The intent was always to place a grand monument above the grave, but it took a decade to realize. In 1926, Congress authorized $50,000 for the work. Architect Lorimer Rich and sculptor Thomas Hudson Jones won the design competition. The marble came from a quarry 3.9 miles south of Marble, Colorado. Quarrying the massive die block was a year-long ordeal beginning in 1930, requiring 75 men and three attempts. When first separated from the mountain, the block weighed 124 tons; a wire saw trimmed it to 56 before a four-day journey to the mill. From Colorado the block traveled to Vermont, where it was sawed to final size in West Rutland and finished by craftsmen in Proctor. The Piccirilli Brothers, the same sculptors who carved the Lincoln statue for the Lincoln Memorial, handled the carvings. Assembly at Arlington began in September 1931 and was completed by December. The Tomb was finished without formal ceremony on April 9, 1932. Today, cracks that first appeared in the marble die block by 1963 are carefully monitored and repaired, a testament to the passage of time that even stone cannot escape.

The Sentinels

A civilian guard first stood watch at the Tomb on November 17, 1925, posted partly to prevent families from picnicking on the flat marble slab with its views of the city. Military guards took over on March 25, 1926, and the first continuous 24-hour watch began on July 2, 1937. It has never ceased. Tomb Guards are volunteer soldiers from the 3rd Infantry Regiment, known as 'The Old Guard,' stationed at Joint Base Myer-Henderson Hall. Fewer than 20 percent of volunteers are accepted for training, and only a fraction earn the Tomb Guard Identification Badge, the third least-awarded qualification badge in the U.S. Army. As of December 2023, just 868 badges have been issued. Guards spend an average of six hours preparing their heavy wool uniforms for each shift. They memorize 35 pages of information about Arlington, including the locations of nearly 300 graves. When walking the mat, sentinels wear no rank insignia so as not to outrank the Unknowns, and metal plates in their shoes produce the signature click of each precise heel turn.

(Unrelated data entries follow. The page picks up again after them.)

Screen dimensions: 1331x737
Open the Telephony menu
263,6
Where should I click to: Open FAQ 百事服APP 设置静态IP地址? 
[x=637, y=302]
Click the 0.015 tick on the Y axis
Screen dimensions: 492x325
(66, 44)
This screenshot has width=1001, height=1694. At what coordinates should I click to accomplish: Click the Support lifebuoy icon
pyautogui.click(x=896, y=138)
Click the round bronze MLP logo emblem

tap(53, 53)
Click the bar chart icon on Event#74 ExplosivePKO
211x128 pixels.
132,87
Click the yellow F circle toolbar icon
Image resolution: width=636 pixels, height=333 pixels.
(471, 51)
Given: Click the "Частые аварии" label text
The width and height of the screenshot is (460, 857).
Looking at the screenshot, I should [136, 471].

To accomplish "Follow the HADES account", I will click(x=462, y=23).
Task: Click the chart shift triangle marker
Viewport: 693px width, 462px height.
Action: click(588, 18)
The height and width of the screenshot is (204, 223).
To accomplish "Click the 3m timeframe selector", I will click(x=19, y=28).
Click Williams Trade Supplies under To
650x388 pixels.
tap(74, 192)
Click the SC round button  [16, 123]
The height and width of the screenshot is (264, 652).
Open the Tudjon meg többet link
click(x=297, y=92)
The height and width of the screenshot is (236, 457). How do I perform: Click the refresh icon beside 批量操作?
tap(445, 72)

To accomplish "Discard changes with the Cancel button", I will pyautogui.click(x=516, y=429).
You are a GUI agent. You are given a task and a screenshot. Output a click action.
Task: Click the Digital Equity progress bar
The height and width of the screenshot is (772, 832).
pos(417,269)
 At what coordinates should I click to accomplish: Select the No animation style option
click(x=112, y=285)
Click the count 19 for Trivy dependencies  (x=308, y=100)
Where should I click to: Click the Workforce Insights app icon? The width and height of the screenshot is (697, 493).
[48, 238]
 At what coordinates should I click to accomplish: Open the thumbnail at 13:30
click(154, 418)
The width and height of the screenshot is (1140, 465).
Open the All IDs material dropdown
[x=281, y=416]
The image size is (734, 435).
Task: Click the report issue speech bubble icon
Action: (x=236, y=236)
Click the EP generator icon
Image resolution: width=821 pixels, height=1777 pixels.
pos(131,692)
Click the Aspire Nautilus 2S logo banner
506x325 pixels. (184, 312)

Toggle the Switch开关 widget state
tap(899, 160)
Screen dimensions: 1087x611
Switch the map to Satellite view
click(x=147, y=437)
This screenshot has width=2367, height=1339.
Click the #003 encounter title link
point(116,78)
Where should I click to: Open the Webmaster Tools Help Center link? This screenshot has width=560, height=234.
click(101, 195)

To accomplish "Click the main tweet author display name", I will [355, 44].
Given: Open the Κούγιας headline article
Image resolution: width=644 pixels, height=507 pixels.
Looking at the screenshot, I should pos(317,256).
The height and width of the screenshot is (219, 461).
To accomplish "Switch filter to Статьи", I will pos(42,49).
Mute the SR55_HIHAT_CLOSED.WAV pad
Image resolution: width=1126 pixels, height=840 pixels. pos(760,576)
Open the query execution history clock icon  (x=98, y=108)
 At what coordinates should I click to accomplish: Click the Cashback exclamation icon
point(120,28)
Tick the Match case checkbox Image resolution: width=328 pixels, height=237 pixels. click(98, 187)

Names Reclaimed, Promises Kept

In 1958, Unknowns from World War II and the Korean War were interred beside the original tomb. A Vietnam Unknown followed in 1984. But science caught up with sacrifice. In 1998, mitochondrial DNA testing identified the Vietnam Unknown as First Lieutenant Michael Blassie of the U.S. Air Force. His remains were returned to his family in St. Louis and reinterred at Jefferson Barracks National Cemetery. The crypt was rededicated with a new inscription: 'Honoring and Keeping Faith with America's Missing Servicemen, 1958-1975.' It remains empty, a deliberate void that speaks to the military's commitment to identify every fallen service member. On November 9-10, 2021, for the centennial commemoration, the public was allowed to walk the plaza and lay flowers at the Tomb for the first time since 1925. On October 4, 2021, the first all-female changing of the guard honored Sergeant of the Guard Chelsea Porterfield, the first woman to hold that position.

From the Air

Located at 38.8764°N, 77.0722°W within Arlington National Cemetery, on the Virginia side of the Potomac River directly across from the National Mall. The white marble tomb and Memorial Amphitheater are visible from the air as a bright focal point among the rows of white headstones. Best viewed at 1,500-3,000 ft AGL. Nearest airports: KDCA (Ronald Reagan Washington National, 2 nm east), KIAD (Washington Dulles International, 23 nm west). Note: Arlington airspace is within the Washington DC SFRA/FRZ restricted zone.